[ntp:questions] refclock on Windows graphs

Dave Hart davehart at gmail.com
Tue Mar 17 21:45:56 UTC 2009

On Mar 17, 9:21 pm, Unruh <unruh-s... at physics.ubc.ca> wrote:
> "David J Taylor" <david-tay... at blueyonder.neither-this-bit.nor-this.co.uk> writes:
> >Dell 4400 hardware sitting in a non-temperature controlled environment -
> >warm in the day, cold at night.  I would happily accept five times the
> >jitter for a fifth of the offset!
> Maybe when someone finally put refclock support into chrony you will have
> your wish. It sounds like your temp changes causing rate changes on a scale
> that ntp cannot properly cope with.

You really should glance at the 3 graphs he pointed to:


There's no need to speculate, you can see it all.

> (ntp is terrible at coping with
> changes-- a purposeful design decision by Mills)

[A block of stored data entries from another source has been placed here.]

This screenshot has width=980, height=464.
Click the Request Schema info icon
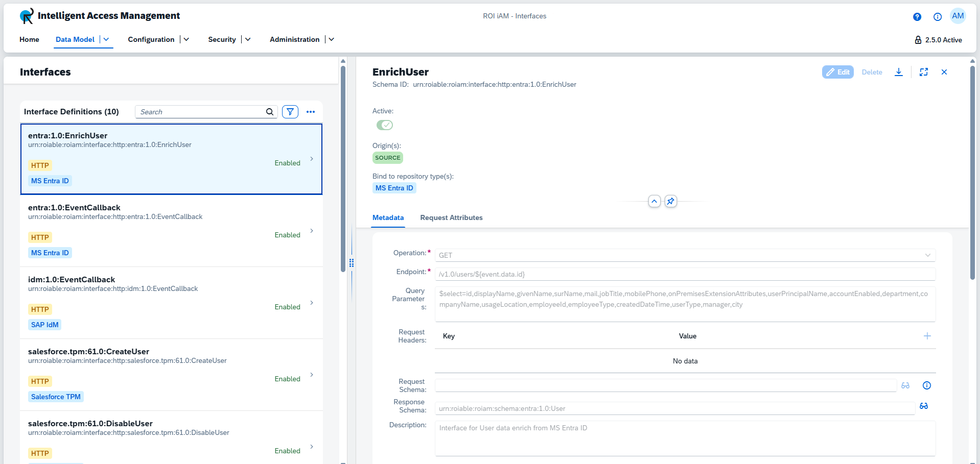pyautogui.click(x=927, y=385)
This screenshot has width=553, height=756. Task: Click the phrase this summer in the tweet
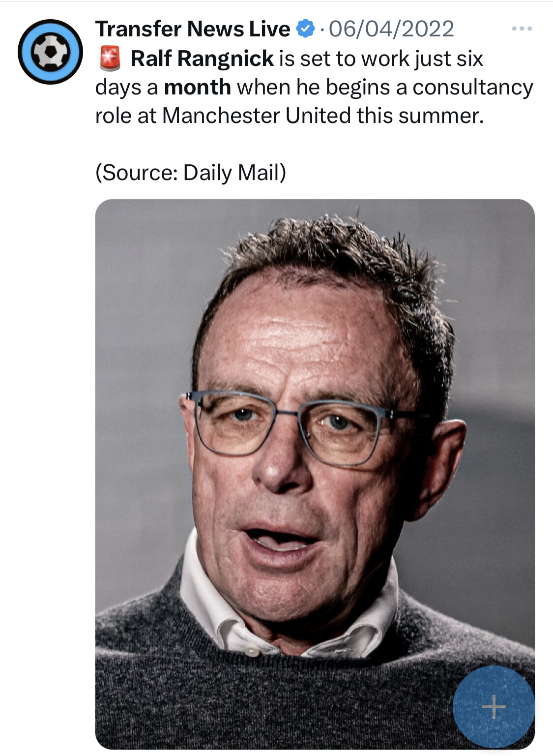(x=420, y=116)
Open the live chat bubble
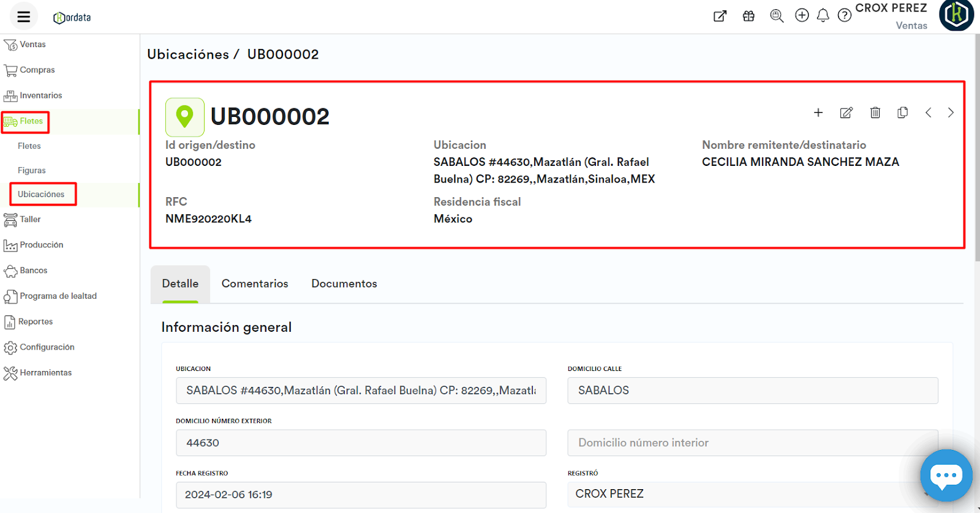The width and height of the screenshot is (980, 513). pyautogui.click(x=946, y=476)

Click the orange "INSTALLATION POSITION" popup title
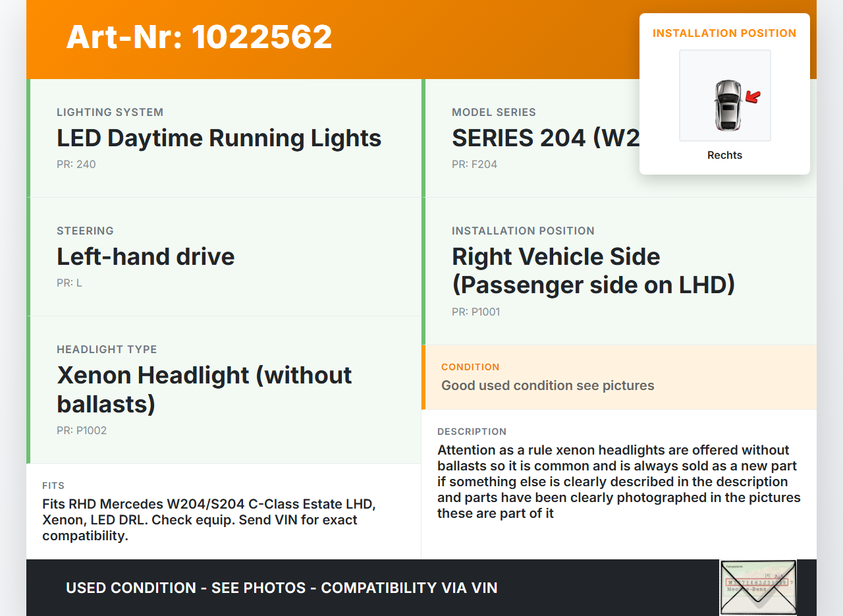(724, 33)
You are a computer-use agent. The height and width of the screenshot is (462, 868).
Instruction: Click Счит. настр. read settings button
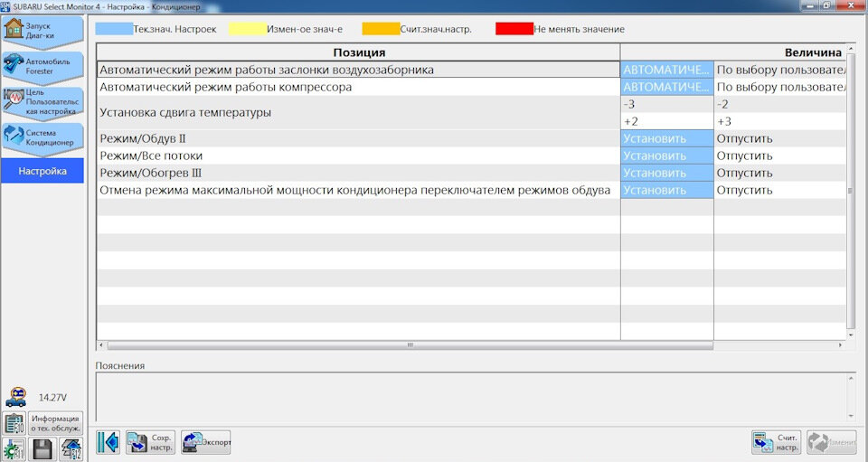pos(776,443)
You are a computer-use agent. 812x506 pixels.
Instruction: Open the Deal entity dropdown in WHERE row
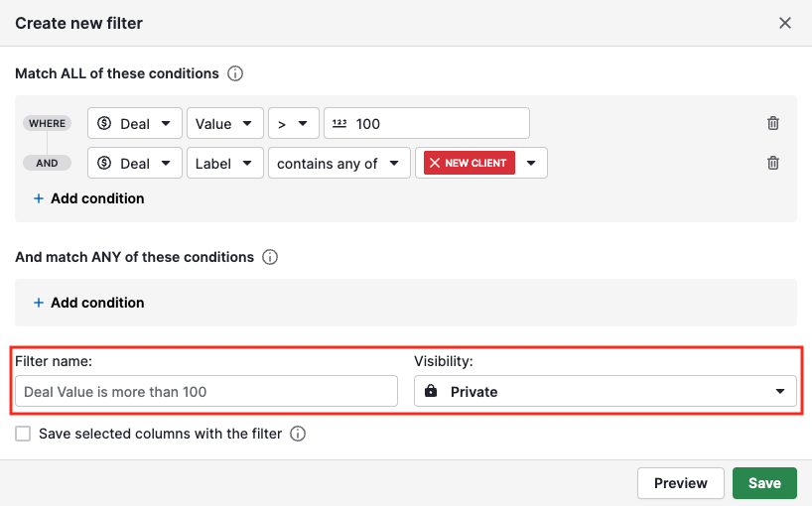[135, 124]
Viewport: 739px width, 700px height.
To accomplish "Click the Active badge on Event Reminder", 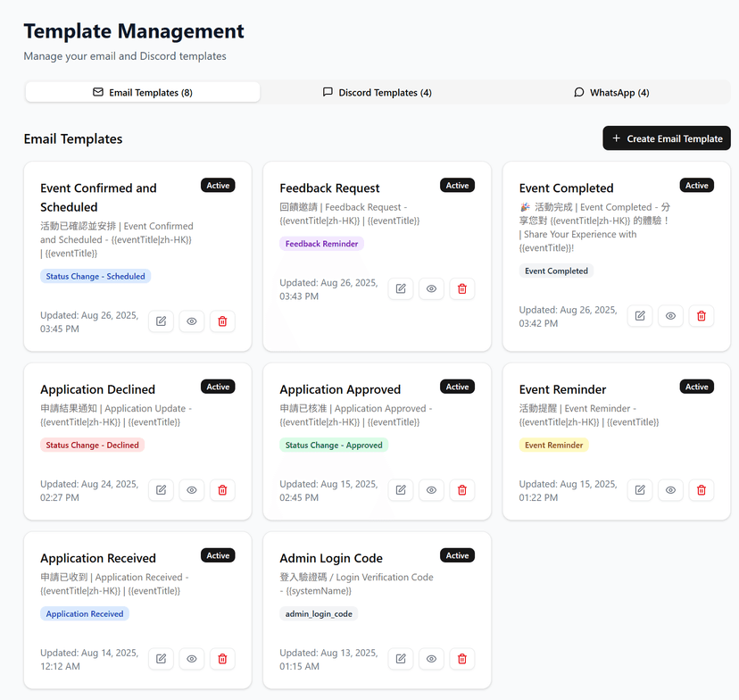I will (696, 387).
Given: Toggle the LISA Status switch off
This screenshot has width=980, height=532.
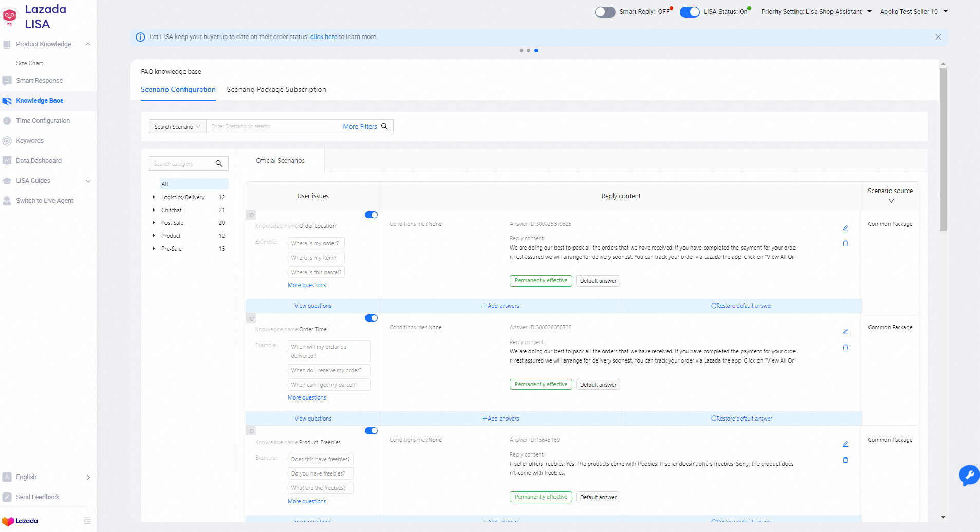Looking at the screenshot, I should (689, 12).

That's one view.  I look at ntpd as terribly suspicious of change ;)
The slow response is beneficial if you are relying on remote NTP
servers and the surviving sources change over time with different
apparent average offsets, much of the difference being driven by
asymmetric delays.  The chief contributor to the slower response for
WAN scenarios is the minimum delay clock filter, which I wouldn't give
up for the world.  It's brilliant.

There is a striking similarity between the minimum delay clock filter
and my revamped interpolation code for Windows.  The minimum delay
clock filter selects the shortest roundtrip delay of the last eight,
based on the observation the least-delayed exchange results in the
most accurate estimate of the remote clock.  The new interpolation
scheme converts a counter to a timestamp by selecting from a history
of recent correlated OS time & counter values the one which calculates
the latest timestamp, based on the observation that all error
associated with the counter having been sampled some indeterminate
amount of time after the OS time advanced a tick (or 10-15ms) is
negative (resulting in erroneously earlier timestamps).